De hiervoor genoemde bewijsmiddelen worden, ook in hun onderdelen, slechts gebruikt tot bewijs van het feit waarop zij blijkens hun inhoud in het bijzonder betrekking hebben.
Oogmerk
Met ‘oogmerk’ wordt bedoeld, de (primaire) bedoeling van verdachte. Nu verdachte heeft verklaard dat hij het slachtoffer door middel van het programma [programma] wilde controleren, acht de rechtbank bewezen dat verdachte het oogmerk had tot afluisteren, aftappen en/of opnemen van gegevens van de laptop die het slachtoffer gebruikte.
Wederrechtelijkheid
Niet is komen vast te staan dat het slachtoffer wist dat het programma [programma] op de laptop die zij gebruikte was geïnstalleerd. De verdediging heeft aangevoerd dat het elkaar in de gaten houden onderdeel was van de relatie tussen verdachte en het slachtoffer. De rechtbank volgt de verdediging dat daarmee de wederrechtelijkheid van het handelen van verdachte komt te vervallen, niet. Met zijn handelen heeft verdachte een grote inbreuk gemaakt op de privacy van het slachtoffer, dit kan niet worden gerechtvaardigd door hetgeen de raadsman heeft gesteld. Dat het slachtoffer niet al in april 2020 aangifte heeft gedaan, doet daar niet aan af.
Gegevensverwerking of gegevensoverdracht
De stelling van de raadsman dat er geen sprake is van gegevens die worden verwerkt of overgedragen via telecommunicatie of een geautomatiseerd werk en van aftappen of opnemen, volgt de rechtbank ook niet.
Zoals volgt uit de bewijsmiddelen, is [programma] een programma wat gebruikt kan worden om een systeem op afstand te monitoren. Zo kunnen bijvoorbeeld toetsaanslagen worden bijgehouden en doorgestuurd en kan de webcam op afstand aangestuurd worden. Via het dashboard (http:// [website] .com) kan de [programma] software aangestuurd worden. De volledige functionaliteit van het programma [programma] is te vinden op de website www. [website] , die via een openbare bron (het internet) zonder noemenswaardige moeite of specialistische kennis is te achterhalen. De functionaliteit van de [programma] software acht de rechtbank hiermee een feit van algemene bekendheid. Uit die functionaliteit volgt dat het programma [programma] zelfstandig gegevens vergaart en uploadt, die vervolgens via het dashboard beschikbaar worden gesteld. Hieruit volgt dat het voor verdachte door middel van het programma [programma] mogelijk was om gegevens die op de laptop werden verwerkt of overgedragen via telecommunicatie of een geautomatiseerd werk, via het dashboard te raadplegen. Er is in de tenlastegelegde periode 91 keer door verdachte ingelogd. Verdachte heeft niet willen verklaren over wat hij met de gegevens die hij door middel van het programma [programma] tot zijn beschikking had, heeft gedaan. In het geval verdachte niets met de gegevens heeft gedaan, dan had het op zijn weg gelegen dit uit te leggen. Dat heeft verdachte niet gedaan. Dit maakt dat de rechtbank vindt dat er gegevensverwerking en/of gegevensoverdracht via telecommunicatie of een geautomatiseerd systeem als bedoeld in artikel 139c van het Wetboek van Strafrecht heeft plaatsgevonden.

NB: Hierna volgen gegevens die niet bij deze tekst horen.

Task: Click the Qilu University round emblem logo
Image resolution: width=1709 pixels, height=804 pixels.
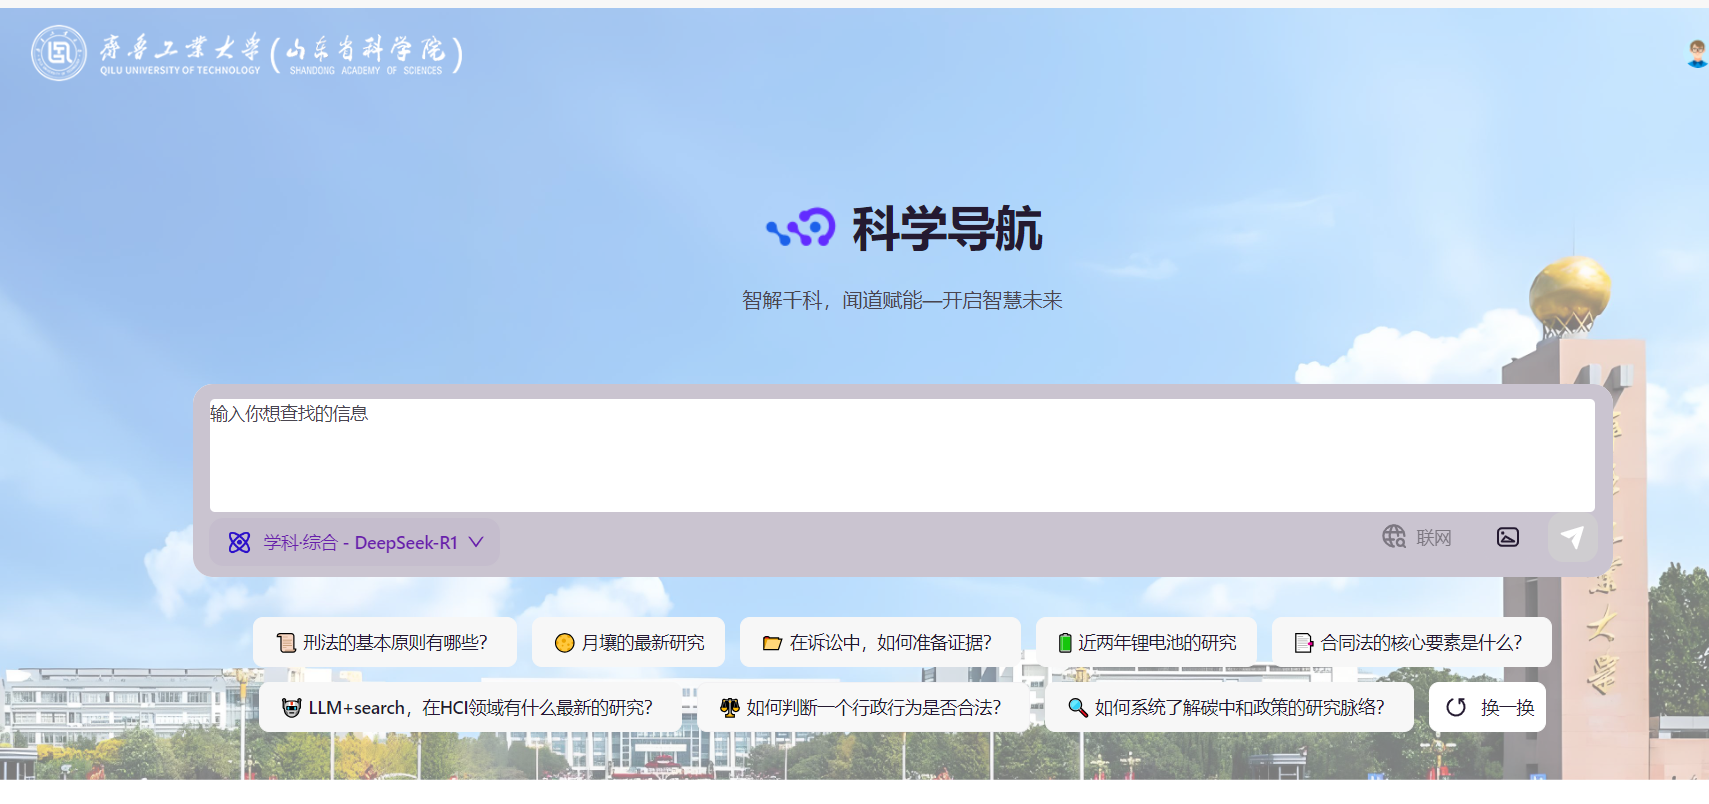Action: (x=59, y=53)
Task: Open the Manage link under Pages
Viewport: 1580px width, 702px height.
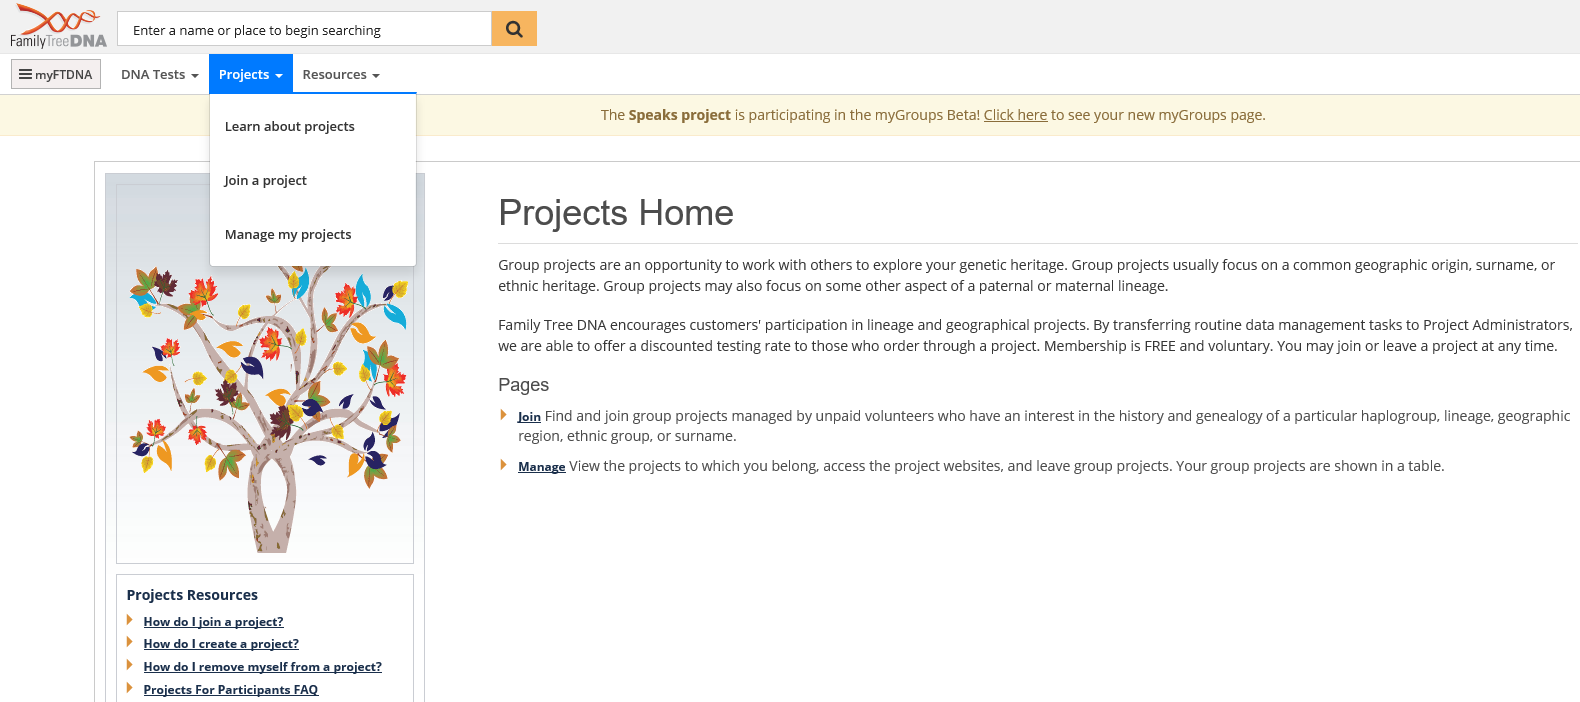Action: tap(541, 467)
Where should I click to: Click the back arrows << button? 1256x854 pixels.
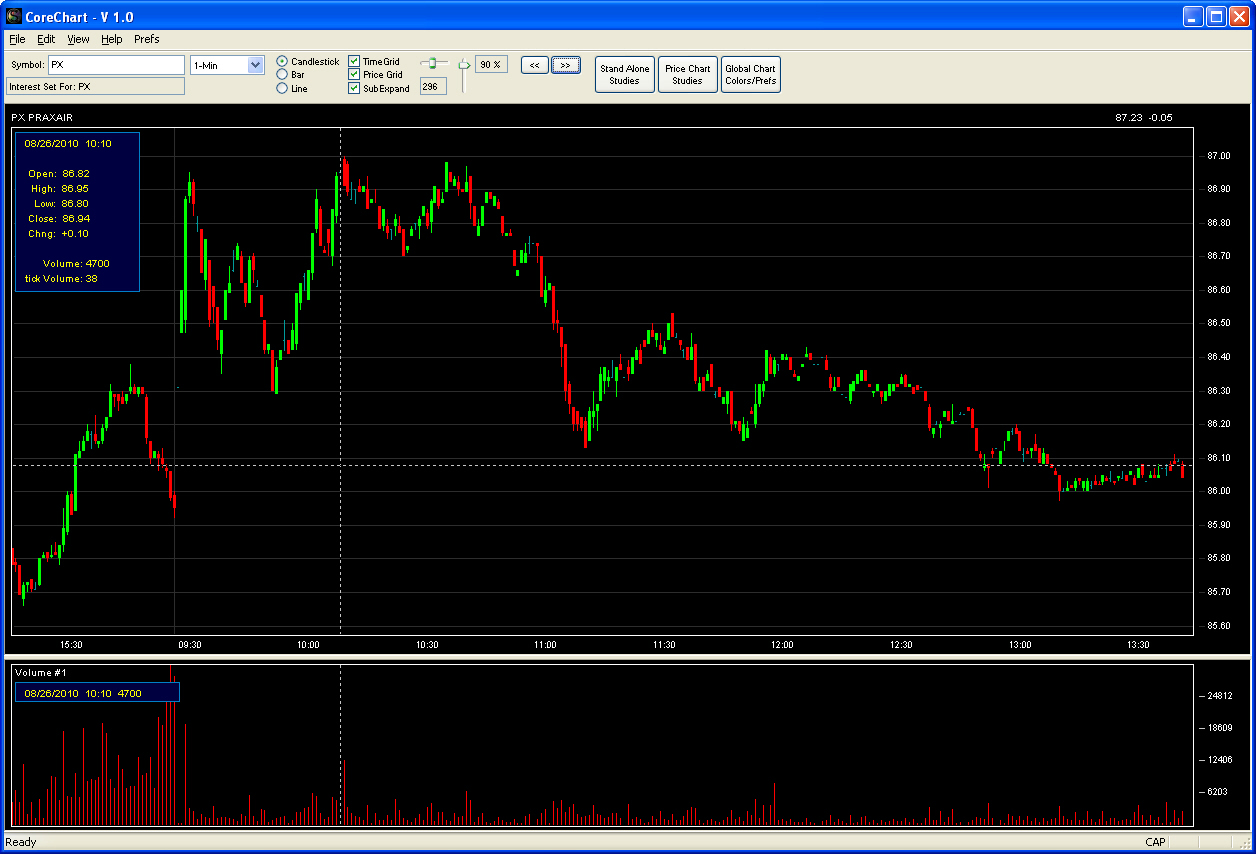(x=535, y=65)
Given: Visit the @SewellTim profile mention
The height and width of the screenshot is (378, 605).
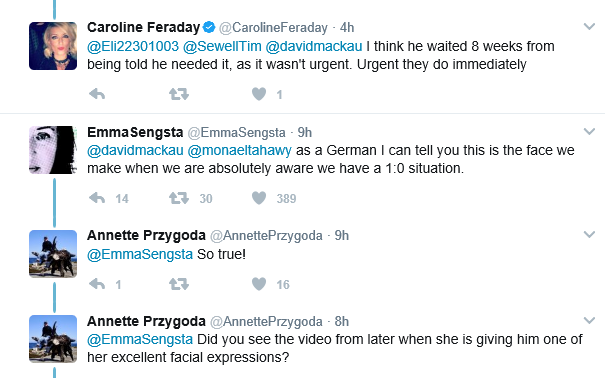Looking at the screenshot, I should (222, 46).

De beschikbaarheid van gegevens is, gelet op de functionaliteit van de [programma] software, niet gestopt op 20 april 2020. De rechtbank ziet dan ook geen reden om de tenlastegelegde periode te beperken tot en met 20 april 2020.
Conclusie
De rechtbank concludeert dat verdachte in de periode van 16 februari 2020 tot en met 26 oktober 2020 het programma [programma] op de laptop die het slachtoffer gebruikte, heeft geïnstalleerd en daarmee gegevens heeft afgetapt en/of opgenomen.